Carla Bellucci (42) "genießt" in der britischen Presse schon seit längerem den zweifelhaften Ruf als "Englands meistgehasste Mutter". Das Model liebt die öffentliche Aufmerksamkeit und sorgte bereits im Vorjahr für einen Shitstorm, nachdem sie in einem Video berichtete, wie sie sich um tausende Euros ein schönes Weihnachtsfest beschert hat – ihre drei Kinder jedoch leer ausgehen ließ.
Jetzt macht sie wieder Schlagzeilen: Für ihr jährliches Weihnachtsessen verlangt sie von den Gästen je 200 Pfund (240 Euro) Eintritt – rein kostendeckend, "ohne jeden Gewinn" natürlich, wie sie behauptet. Kinder unter 16 Jahren sind immerhin ausgenommen. Angeblich erwartet Bellucci zehn zahlende, also Erwachsene Gäste.

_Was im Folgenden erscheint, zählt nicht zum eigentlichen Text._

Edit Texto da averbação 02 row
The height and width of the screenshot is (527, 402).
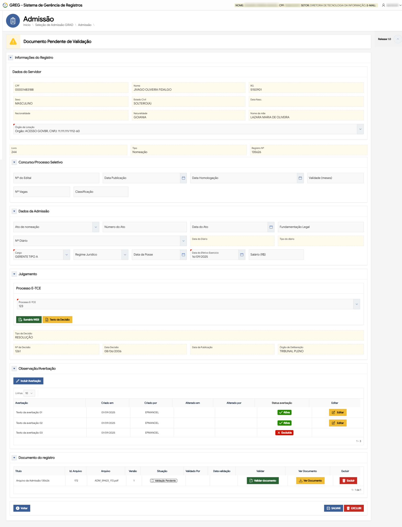(338, 423)
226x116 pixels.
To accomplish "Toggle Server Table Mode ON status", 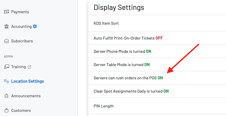I will click(x=147, y=65).
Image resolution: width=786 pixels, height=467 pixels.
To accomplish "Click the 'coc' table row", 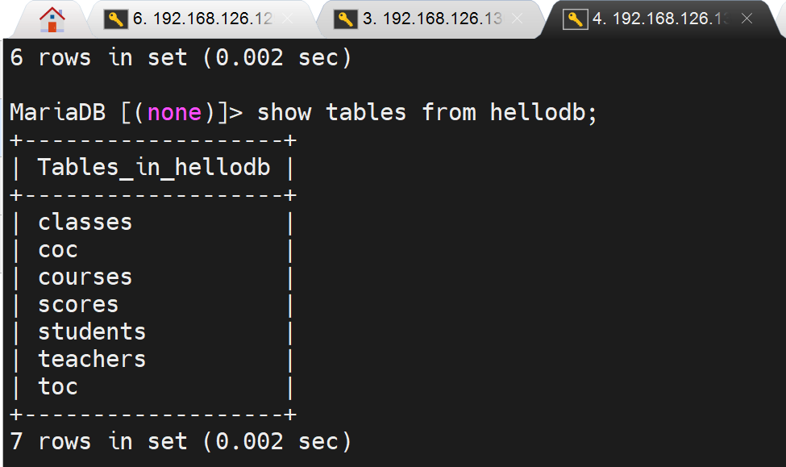I will (x=58, y=249).
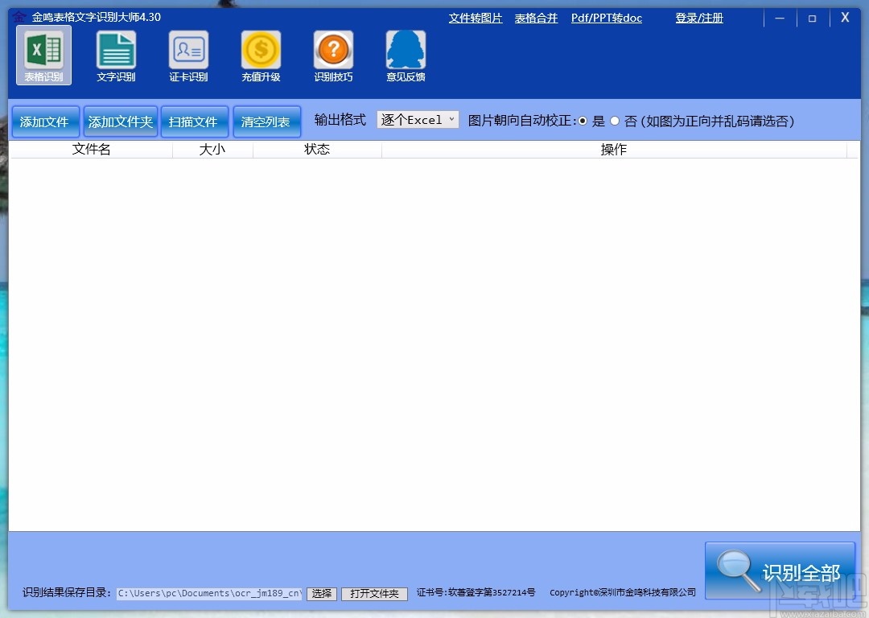Click the save directory path field
This screenshot has height=618, width=869.
click(x=211, y=593)
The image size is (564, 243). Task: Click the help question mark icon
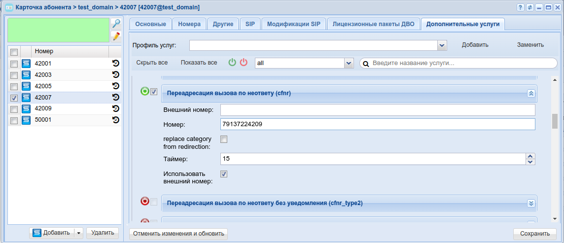click(x=520, y=8)
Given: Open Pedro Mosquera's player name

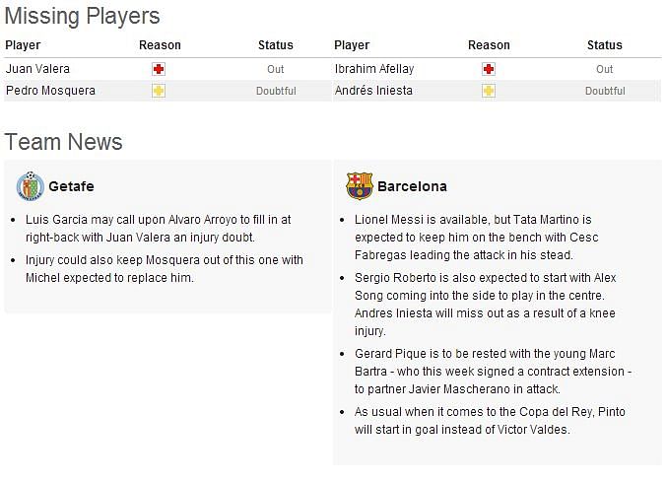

Was man sich für diesen Betrag, um den man sicher auch ein Haubenlokal besuchen könnte, erwarten darf? Laut Bellucci gibt es als Vorspeise Butternusskürbissuppe, Beef Wellington oder einen traditionellen Truthahnbraten als Hauptgericht und als Nachspeise Tiramisu. Dazu ein Glas Champagner. Für etwaige weitere Getränke müssen die Gäste selbst sorgen, "das ist nicht mein Problem".
Schon im Vorjahr verlangte Bellucci 180 Euro pro Person fürs Weihnachtsessen. Dass sie den Preis jetzt um gut ein Drittel angehoben hat, erklärt sie so: „Wir befinden uns in einer Krise, die Lebenshaltungskosten steigen. Ich muss die Kosten irgendwie decken.” Immerhin: Auch ihren Kindern will sie heuer Geschenke geben, "obwohl sie so verwöhnt sind".
Um 20.30 Uhr will sie jedenfalls alle Gäste rausschmeißen, um noch Zeit mit ihren Kindern verbringen zu können, wie sie sagt. Ihre älteste Tochter (19) hatte sie erst kürzlich dafür bezahlt, dass sie auszieht. Ob sie das nicht auch freiwillig getan hätte, sei dahingestellt.